Monday, May 5, 2025

When it wasn't raining yesterday, it was drizzling, and when it wasn't drizzling, it was misting, but I had no choice: the day was my only chance to get some big garden jobs done. So I spent the day wet--wet sneakers, wet work gloves, jeans smeared with mud--and moved twenty or so wheelbarrow loads of semi-rotted maple leaves to a corner of the front yard that I'm working to reclaim to flowerbed. Once, many owners ago, someone planted that section, but subsequent owners neglected it and eventually someone feebly attempted to return the plot to grass. But there are so many tree roots in the area that I can't dig up the so-called sod or the long-embedded weeds. The only choice is to smother it with mulch. So I weeded, and deep-mulched, and transplanted some lilies and creeping phlox, and now the corner looks so much neater and, fingers crossed, I'll never have to mow that dumb thin patch of grass again.

The fatal flaw of gardener logic: "I don't like mowing so I'm going to turn the grass into garden and give myself exponentially more work."

After I finished the mulching project and took a tea break to talk on the phone to my sons, I dragged out the reel mower and hacked my way through the grass I am not turning into garden--a thick, green, sodden job, but rain is forecast for the rest of the week, so if not now, when? And then I did a bit of shrub pruning and weeded out another round of maple seedlings. There's still lots more weeding to do, but that's always the case in spring. At least the big jobs are done. The place is looking pretty good, and I'm not even a bit achy this morning. Thank you, winter exercise regimen. You may be dull but you keep me chugging.

Late in the day, after I'd cleaned myself up, I took part in a zoom meeting, an invitation from the poet Patricia Smith, who has proposed organizing a collective of older women writers. I got onto this invitation list because I worked with Patricia at the Frost Place, when she taught at one of our virtual conferences during the pandemic. It was interesting, sitting in on this first conversation among more than thirty aging women writers from around the country, most of them strangers to one another. Some names I recognized; others were new to me. Some were poets; many worked in other genres. Several spoke of extreme loneliness, the sense of marginalization, the need to find other women writers with whom they could share non-writing-centered conversations about their lives.

I've been lucky in that regard. I have an existing cadre of women friends--from central Maine, from Portland, from my broader writing life--who regularly have these kinds of conversations. But the women on this zoom call were from all over the United States. A few are quite well known. And all are hyper-aware of the intersections between their creative longings, their aging bodies, and the ways in which they are perceived or overlooked in the world. I found the conversation extremely moving: the eagerness, the desperation to find solace in one another.

I'm not sure where this collective is headed, or whether I'll stay involved over the long term, but I'm interested in what might happen.
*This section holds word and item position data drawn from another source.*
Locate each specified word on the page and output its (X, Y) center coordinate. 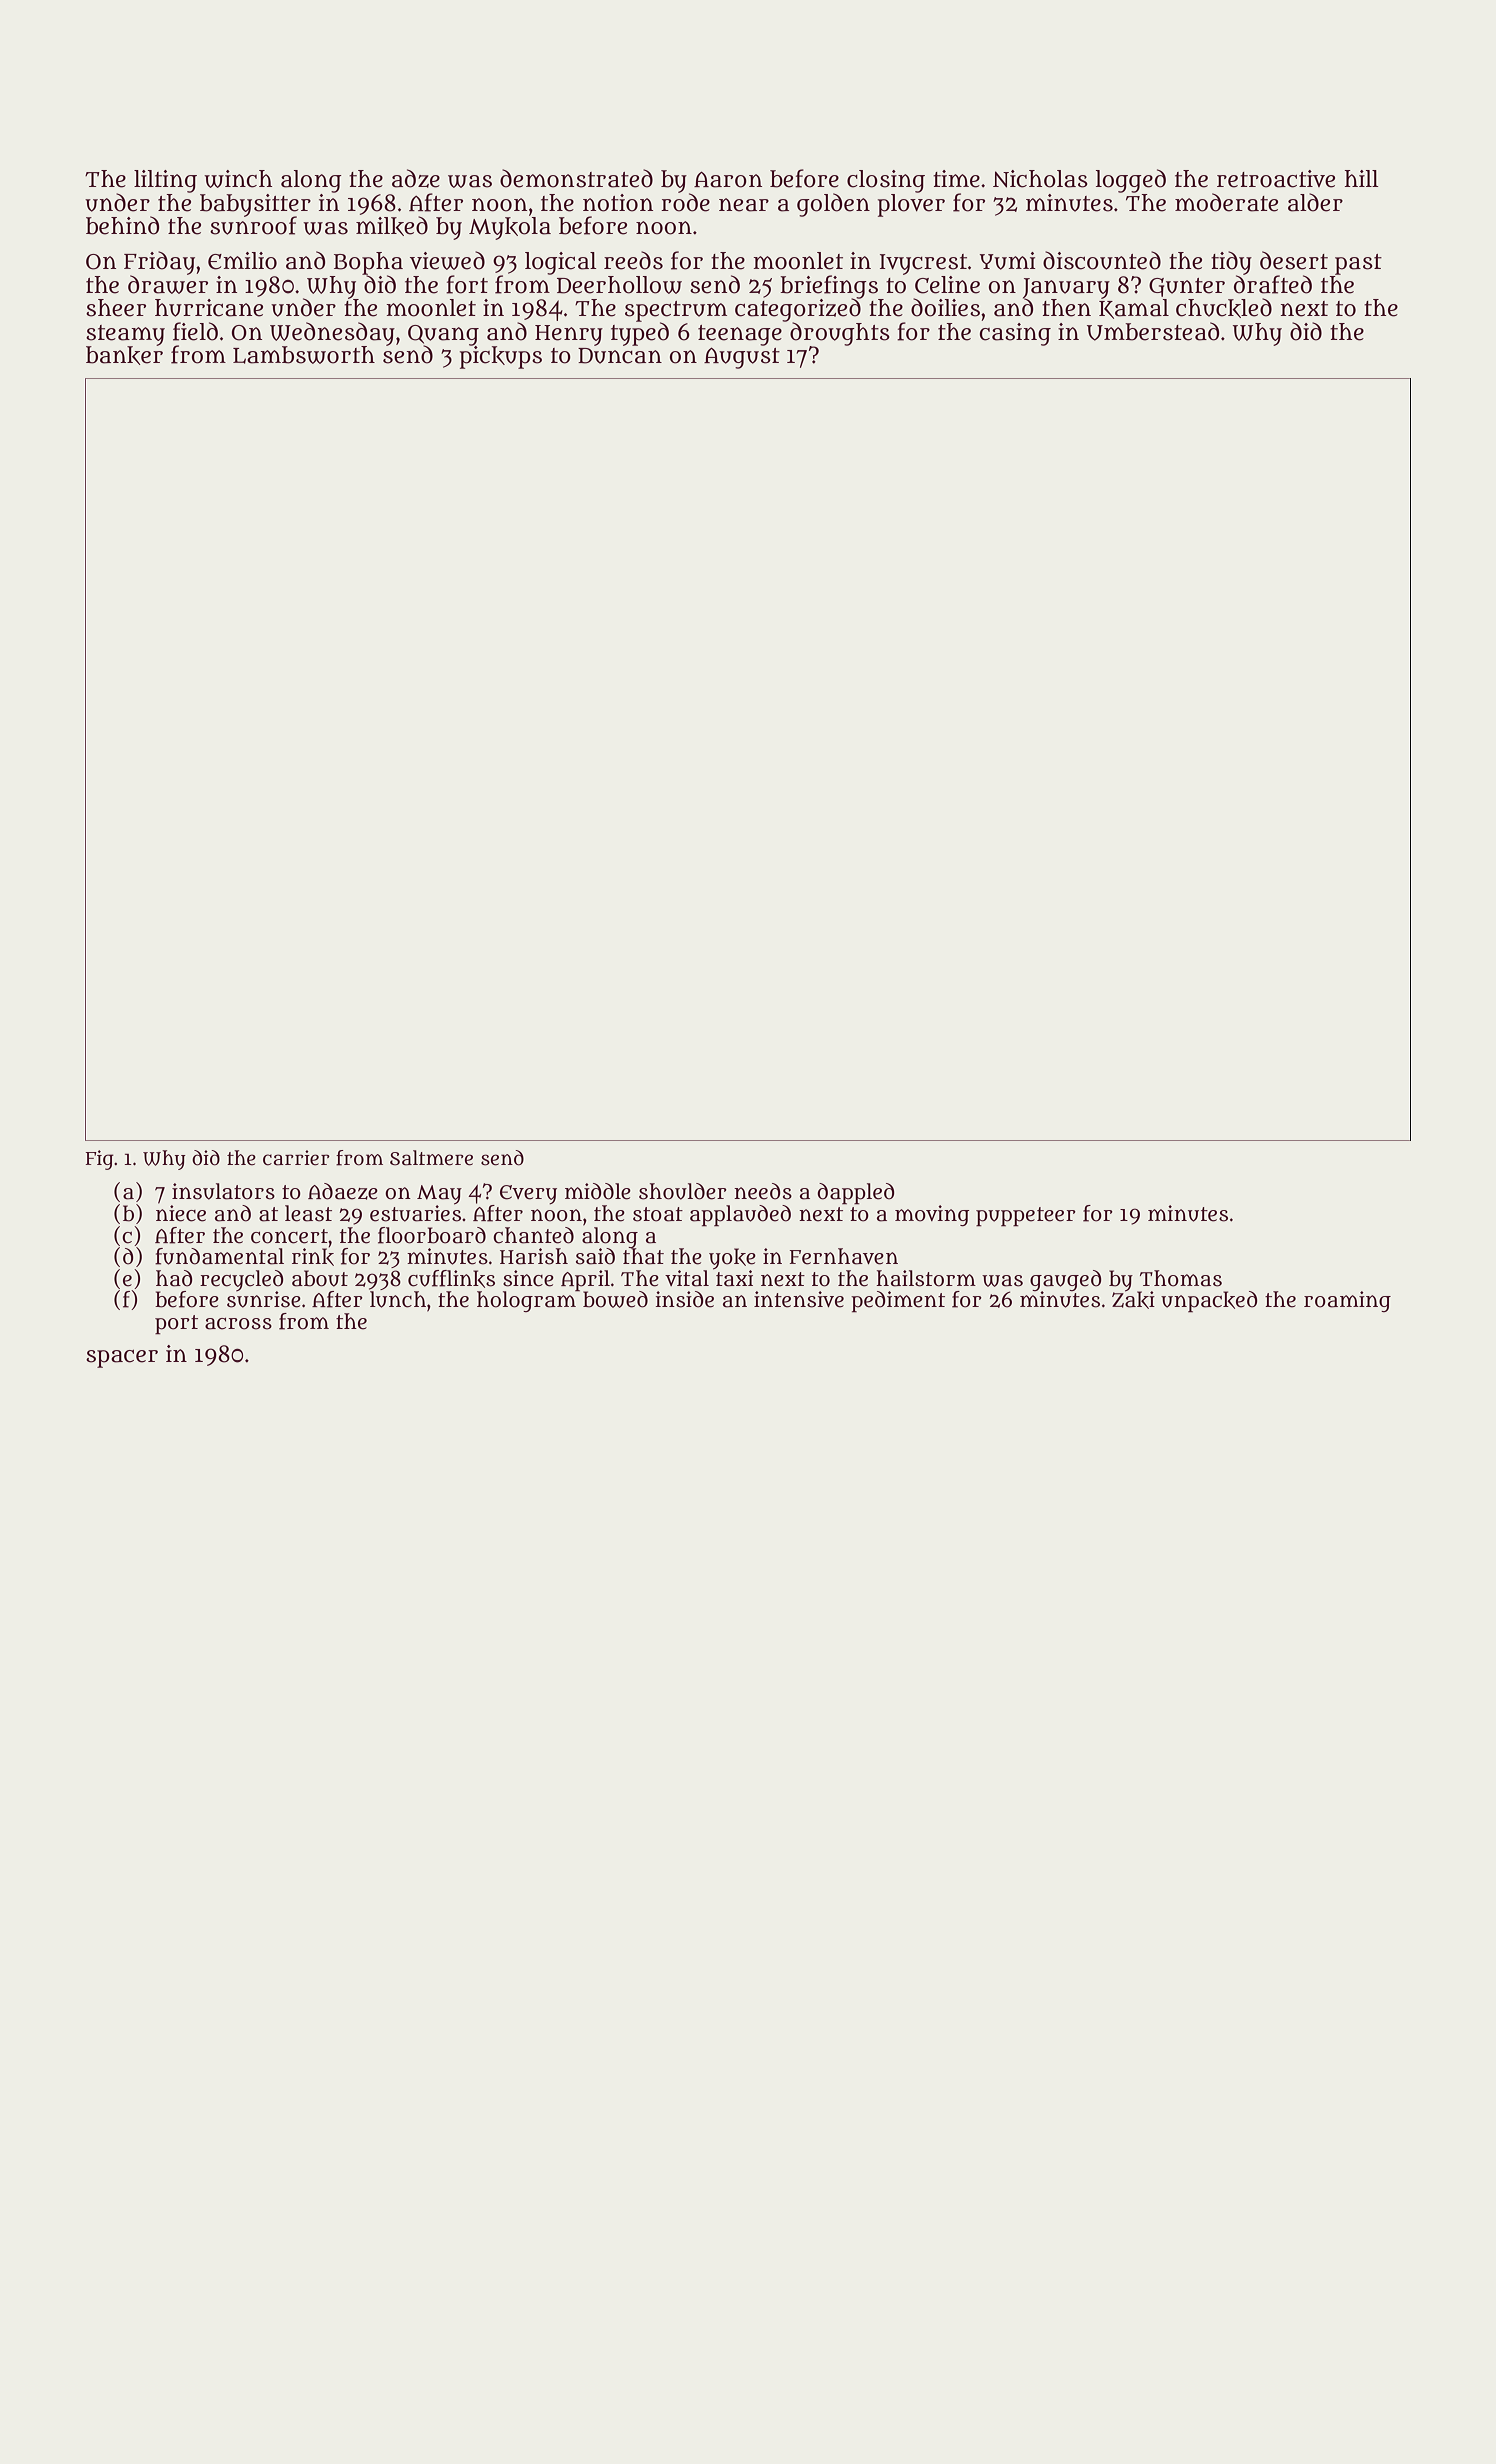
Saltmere (431, 1158)
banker (124, 355)
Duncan (620, 356)
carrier (296, 1158)
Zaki (1133, 1300)
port (176, 1325)
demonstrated (576, 178)
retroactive (1276, 179)
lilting (165, 181)
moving (932, 1215)
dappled (856, 1194)
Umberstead (1153, 331)
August (742, 358)
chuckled (1224, 308)
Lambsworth (304, 355)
I'll keep you posted.

2 comments:

Carlene said...

Bravo on the garden reclamation! It seems we are working in parallel, unwittingly. G and I stood in the drizzle yesterday and considered what to do with the scraggly part of the front lawn that gets burned by pavement-heat. I think we settled on setting up a perennial garden. And that aging women's collective-- what a gift it would be for the participants, and for society in a larger sense.
My second chapbook is focused on that idea, actually-- many of the poems were started from things you, over the years, have prompted us to work on in various sessions. The title is Relearning the Body. It seems that something is in the air... it got accepted yesterday for publication. I'm excited!
Have a wonderful day!

Dawn Potter said...

Such wonderful news, Carlene! I'm so happy for you!